Huisarts - Bijkomende commerciële activiteit
Een huisarts heeft zijn provinciale raad op de hoogte gebracht van zijn voornemen om, wegens inkomstentekort, bijkomend een commerciële activiteit uit te oefenen op de plaats van zijn medische activiteit. De commerciële activiteit zou uitsluitend beoefend worden na afspraak - de medische activiteit blijft dus prioritair - en zou de continuïteit van de verzorging niet in het gedrang brengen noch aanleiding geven tot collusie.
De provinciale raad vraagt het advies van de Nationale Raad over de compatibiliteit van deze activiteiten.
Antwoord van de Nationale Raad:
De Nationale Raad heeft in zijn vergadering van 20 maart 1999 uw brief van 20 februari 1999 besproken aangaande het project van een arts om bijkomend een commerciële activiteit uit te oefenen.
De Nationale Raad is van mening dat het aan de provinciale raad toekomt om deze specifieke situatie op haar deontologische implicaties te beoordelen.

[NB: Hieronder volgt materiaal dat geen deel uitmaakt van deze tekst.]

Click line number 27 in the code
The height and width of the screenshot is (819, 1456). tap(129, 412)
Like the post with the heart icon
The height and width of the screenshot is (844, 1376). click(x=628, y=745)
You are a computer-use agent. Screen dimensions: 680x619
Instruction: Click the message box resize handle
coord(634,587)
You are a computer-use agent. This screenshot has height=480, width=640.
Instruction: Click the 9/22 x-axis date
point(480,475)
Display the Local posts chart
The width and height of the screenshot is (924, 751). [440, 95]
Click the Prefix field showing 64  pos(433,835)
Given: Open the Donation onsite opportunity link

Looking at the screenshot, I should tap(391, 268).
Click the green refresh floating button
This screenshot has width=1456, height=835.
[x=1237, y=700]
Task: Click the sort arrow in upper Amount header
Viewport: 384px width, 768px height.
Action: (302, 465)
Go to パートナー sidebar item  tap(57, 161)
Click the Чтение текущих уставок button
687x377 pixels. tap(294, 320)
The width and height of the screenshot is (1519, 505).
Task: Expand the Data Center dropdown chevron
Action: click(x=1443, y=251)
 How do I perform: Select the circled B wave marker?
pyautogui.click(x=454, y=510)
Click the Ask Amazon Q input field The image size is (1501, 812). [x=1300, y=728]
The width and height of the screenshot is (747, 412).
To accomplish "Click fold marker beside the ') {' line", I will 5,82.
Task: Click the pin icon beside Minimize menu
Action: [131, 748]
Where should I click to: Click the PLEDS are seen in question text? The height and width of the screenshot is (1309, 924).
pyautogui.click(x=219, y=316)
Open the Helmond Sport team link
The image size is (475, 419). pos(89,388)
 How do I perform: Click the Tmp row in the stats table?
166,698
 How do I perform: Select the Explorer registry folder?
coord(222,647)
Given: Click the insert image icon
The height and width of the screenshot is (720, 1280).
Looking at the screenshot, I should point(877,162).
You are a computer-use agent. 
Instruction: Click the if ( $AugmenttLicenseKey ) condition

Volgende beoordelingscriteria dienen hierbij gehanteerd te worden :
- de handhaving van de continuïteit van de verzorging binnen de medische praktijk;
- de compatibiliteit van de bijkomende commerciële activiteit met de eer en de waardigheid van het medisch beroep;
- de afwezigheid van elke vorm van reclame of promotionele constructie ten voordele van de medische praktijk.